S&P 500 skyrocketed 9.5% on April 9, the largest daily gain since 2008, as a result of President Donald Trump suspending tariffs for 90 days on all trading partners except China.
Trump announced 145% tariffs on all Chinese imports, and China responded with 125% retaliatory tariffs on the U.S on April 11. The escalating tariff war between the U.S. and China has triggered massive daily swings in the stock market. S&P 500 plummeted 9.1% over the course of last week, the worst week since the 2020 pandemic crash.
AP Economics student and Oeconomia officer Leana Zhou (11) pointed out that anxiety over the tariffs initially triggered the market crash. She explained that the high tariffs led investors to think that they might lose money, prompting rapid stock sell-offs that deepen the market downturn.
“This uncertainty with the stock market really indicates where we’re going to go with our economy in the future,” Leana said. “When all these people are seeing the stock market is volatile, they’re less willing to invest, which is kind of ironic in that it does the exact opposite of what the tariffs are trying to do.”
Trump declared reciprocal tariffs on all trading partners on April 2, which he dubbed “Liberation Day,” including taxes upwards of 10% on all imported goods. He later suspended those tariffs for 90 days on all trading partners except China, for whom he raised tariffs to 125%, on April 9. This sudden pull-back on many tariffs caused the stock market to recover, with S&P 500 shooting up 7% almost immediately.

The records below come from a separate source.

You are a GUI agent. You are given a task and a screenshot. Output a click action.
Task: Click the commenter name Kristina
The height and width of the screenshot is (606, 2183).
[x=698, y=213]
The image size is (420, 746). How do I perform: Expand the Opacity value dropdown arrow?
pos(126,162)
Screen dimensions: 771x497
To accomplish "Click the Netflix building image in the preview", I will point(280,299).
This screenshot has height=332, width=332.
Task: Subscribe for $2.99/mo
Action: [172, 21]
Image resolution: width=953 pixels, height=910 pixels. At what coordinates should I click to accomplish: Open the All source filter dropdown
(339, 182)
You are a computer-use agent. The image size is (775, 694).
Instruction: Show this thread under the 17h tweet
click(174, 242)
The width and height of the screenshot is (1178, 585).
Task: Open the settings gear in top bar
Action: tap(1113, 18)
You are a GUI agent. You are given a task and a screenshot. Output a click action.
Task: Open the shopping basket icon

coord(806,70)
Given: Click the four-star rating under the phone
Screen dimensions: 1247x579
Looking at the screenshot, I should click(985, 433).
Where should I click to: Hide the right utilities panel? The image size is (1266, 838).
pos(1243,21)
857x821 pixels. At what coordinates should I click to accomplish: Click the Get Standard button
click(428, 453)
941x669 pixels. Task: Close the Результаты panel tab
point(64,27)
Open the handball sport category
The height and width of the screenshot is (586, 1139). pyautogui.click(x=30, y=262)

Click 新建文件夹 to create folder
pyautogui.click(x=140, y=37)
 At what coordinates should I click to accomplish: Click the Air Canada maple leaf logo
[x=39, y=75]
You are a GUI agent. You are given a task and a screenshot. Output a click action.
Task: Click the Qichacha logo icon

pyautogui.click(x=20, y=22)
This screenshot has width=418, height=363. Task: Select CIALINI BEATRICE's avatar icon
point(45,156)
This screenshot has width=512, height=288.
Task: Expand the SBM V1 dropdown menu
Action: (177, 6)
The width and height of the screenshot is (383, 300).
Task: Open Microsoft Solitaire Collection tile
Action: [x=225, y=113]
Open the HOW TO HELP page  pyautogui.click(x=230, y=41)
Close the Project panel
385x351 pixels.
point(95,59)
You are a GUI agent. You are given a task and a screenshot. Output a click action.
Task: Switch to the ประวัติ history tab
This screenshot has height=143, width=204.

Economics teacher Dean Lizardo described the high-stakes tariff war between China and the U.S. as an example of brinkmanship, where rival nations continually escalate tensions to pressure the other side into backing down. Lizardo argued that Trump is pushing China in a “game of chicken” in hopes that they will yield. However, President Xi Jinping has signaled that China has no intention of backing down, declaring in his first public comment since the tariff war escalated, that the country is “not afraid of any unreasonable oppression,” according to a China Central Television broadcast.
“You’re trying to escalate just so you can get enough concessions from your opponent,” Lizardo said. “Trump’s brand of economic policy, especially when it comes to trade, is, ‘Look, we’re going to impose these huge tariffs on you, and you’re gonna have to give something up so that we can eventually get what we want.’ The big question is who’s going to be the one to actually concede.”
Managing Director at HSBC Innovation Banking Devika Patil believes that tariffs may weaken large companies that rely heavily on oversea supply, like Apple, which shipped 600 tons of iPhones from India to the U.S. to avoid expensive tariffs on April 10. However, Trump exempted smartphones and computers from reciprocal tariffs on April 12, and on Monday he claimed that he planned to add a tariff on chips later. From a venture investor’s perspective, she hopes that the tariffs will open up new domestic investment opportunities in startups, especially those working in AI and semiconductor industries.
“Over time, the economy needs more innovation and investment, not just barriers,” Patil said. “Especially in export-heavy sectors, they could feel more pressure from the tariffs and the taxes. Public markets will wobble, but private capital on the venture side sees volatility as a buying opportunity.”
Patil noted that rapid information exchange through communication technologies has heightened investor concern since the spread of global news can intensify the market effect of political and economic shifts. Trump’s other recent actions, including mass layoffs and budget cuts, have added to consumer uncertainty, leading to a decrease in overall spending and investment.
“Even though we’ve seen large scale volatility before and past stock market downturns, this time it’s layered on top of inflation, AI disruption and the shifting global alliances,” Patil said. “Investors, consumers and foreign partners all crave stability, which they’re not seeing right now, especially from a country like the United States that has a reputation of being one of the world leaders.”
Impacts of the tariff war have spread through the international economy. Index funds reacted by tumbling across most of Europe and the Asia-Pacific. London’s FTSE 100 dropped 2.9%, Tokyo’s Nikkei 225 sank 3.9% and the CAC 40 fell 3.3% in Paris on April 9. Chinese stocks were an outlier that day, with indexes rising 0.7% in Hong Kong and 1.3% in Shanghai. Bond prices also shifted rapidly as faith in the U.S. bond swayed, which, up until the enforcement of new tariffs last week, was widely considered an economic safe haven.
Lizardo described the drastic global impact that the tariff war causes.
“If these tariffs were to maintain themselves long term, you would essentially be running a very high risk of putting not just America but many countries into a recession,” Lizardo said. “You’re basically disincentivizing people to spend money, and you’re also making it far more expensive for businesses to operate.”